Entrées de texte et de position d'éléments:
***

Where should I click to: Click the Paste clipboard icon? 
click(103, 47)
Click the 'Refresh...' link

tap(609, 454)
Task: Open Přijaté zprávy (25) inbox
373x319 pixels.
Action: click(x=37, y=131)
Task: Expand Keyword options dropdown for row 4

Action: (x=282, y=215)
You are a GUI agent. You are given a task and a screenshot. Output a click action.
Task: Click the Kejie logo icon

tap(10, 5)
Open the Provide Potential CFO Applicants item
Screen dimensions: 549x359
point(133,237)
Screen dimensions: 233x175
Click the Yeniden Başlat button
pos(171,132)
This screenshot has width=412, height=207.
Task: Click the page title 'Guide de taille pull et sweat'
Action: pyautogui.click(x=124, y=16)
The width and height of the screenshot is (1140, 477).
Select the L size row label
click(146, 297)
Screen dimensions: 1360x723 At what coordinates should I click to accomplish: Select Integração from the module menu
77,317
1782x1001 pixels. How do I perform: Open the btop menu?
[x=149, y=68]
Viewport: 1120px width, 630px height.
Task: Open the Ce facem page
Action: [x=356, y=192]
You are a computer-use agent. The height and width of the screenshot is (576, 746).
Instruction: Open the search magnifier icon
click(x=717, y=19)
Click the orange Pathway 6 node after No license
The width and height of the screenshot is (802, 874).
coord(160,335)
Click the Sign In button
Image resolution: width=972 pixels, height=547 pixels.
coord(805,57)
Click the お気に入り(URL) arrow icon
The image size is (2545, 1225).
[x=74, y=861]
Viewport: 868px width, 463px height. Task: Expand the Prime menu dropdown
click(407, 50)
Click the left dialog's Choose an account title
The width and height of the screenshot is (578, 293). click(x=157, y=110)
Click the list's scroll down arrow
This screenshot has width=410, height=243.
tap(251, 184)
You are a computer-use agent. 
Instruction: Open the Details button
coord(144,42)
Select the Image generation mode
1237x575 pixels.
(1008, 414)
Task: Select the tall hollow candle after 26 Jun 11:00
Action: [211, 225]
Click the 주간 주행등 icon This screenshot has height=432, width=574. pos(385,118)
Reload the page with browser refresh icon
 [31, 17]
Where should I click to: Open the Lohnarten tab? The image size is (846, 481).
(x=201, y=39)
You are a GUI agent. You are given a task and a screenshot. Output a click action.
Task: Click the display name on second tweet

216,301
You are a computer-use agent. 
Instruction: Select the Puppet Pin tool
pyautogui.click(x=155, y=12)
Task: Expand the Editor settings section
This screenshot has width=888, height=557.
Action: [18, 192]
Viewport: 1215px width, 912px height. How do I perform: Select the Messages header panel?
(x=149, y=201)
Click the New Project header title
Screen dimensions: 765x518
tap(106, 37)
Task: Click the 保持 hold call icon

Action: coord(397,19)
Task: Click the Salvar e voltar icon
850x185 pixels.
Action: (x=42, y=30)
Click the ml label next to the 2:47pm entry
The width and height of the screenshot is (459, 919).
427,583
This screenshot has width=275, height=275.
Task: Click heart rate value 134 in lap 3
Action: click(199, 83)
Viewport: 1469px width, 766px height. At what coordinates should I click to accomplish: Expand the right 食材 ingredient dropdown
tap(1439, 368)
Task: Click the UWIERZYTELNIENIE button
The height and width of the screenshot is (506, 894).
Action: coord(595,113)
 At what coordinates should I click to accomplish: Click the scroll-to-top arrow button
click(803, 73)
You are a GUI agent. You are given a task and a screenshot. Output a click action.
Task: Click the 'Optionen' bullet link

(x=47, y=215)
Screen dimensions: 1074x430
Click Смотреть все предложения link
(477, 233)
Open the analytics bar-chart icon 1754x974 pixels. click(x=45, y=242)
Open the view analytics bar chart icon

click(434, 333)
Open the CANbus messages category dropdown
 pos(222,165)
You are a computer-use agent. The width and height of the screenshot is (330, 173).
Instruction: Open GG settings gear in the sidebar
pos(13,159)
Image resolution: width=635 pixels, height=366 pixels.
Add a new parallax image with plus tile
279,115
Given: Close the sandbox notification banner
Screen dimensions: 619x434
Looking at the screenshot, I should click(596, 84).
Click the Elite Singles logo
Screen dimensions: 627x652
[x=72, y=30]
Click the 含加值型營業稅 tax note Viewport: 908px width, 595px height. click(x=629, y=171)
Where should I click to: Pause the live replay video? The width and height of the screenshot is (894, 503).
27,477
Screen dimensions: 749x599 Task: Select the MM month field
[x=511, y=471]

***

§ Consigne: Relevez chaque ligne des enregistrements ci-dessus qui contient la chaîne « button », en respectant la casse.

§ Bonne réponse:
Click the Yeniden Başlat button
Click the Sign In button
Instruction: Open the Details button
Task: Click the UWIERZYTELNIENIE button
 At what coordinates should I click to accomplish: Click the scroll-to-top arrow button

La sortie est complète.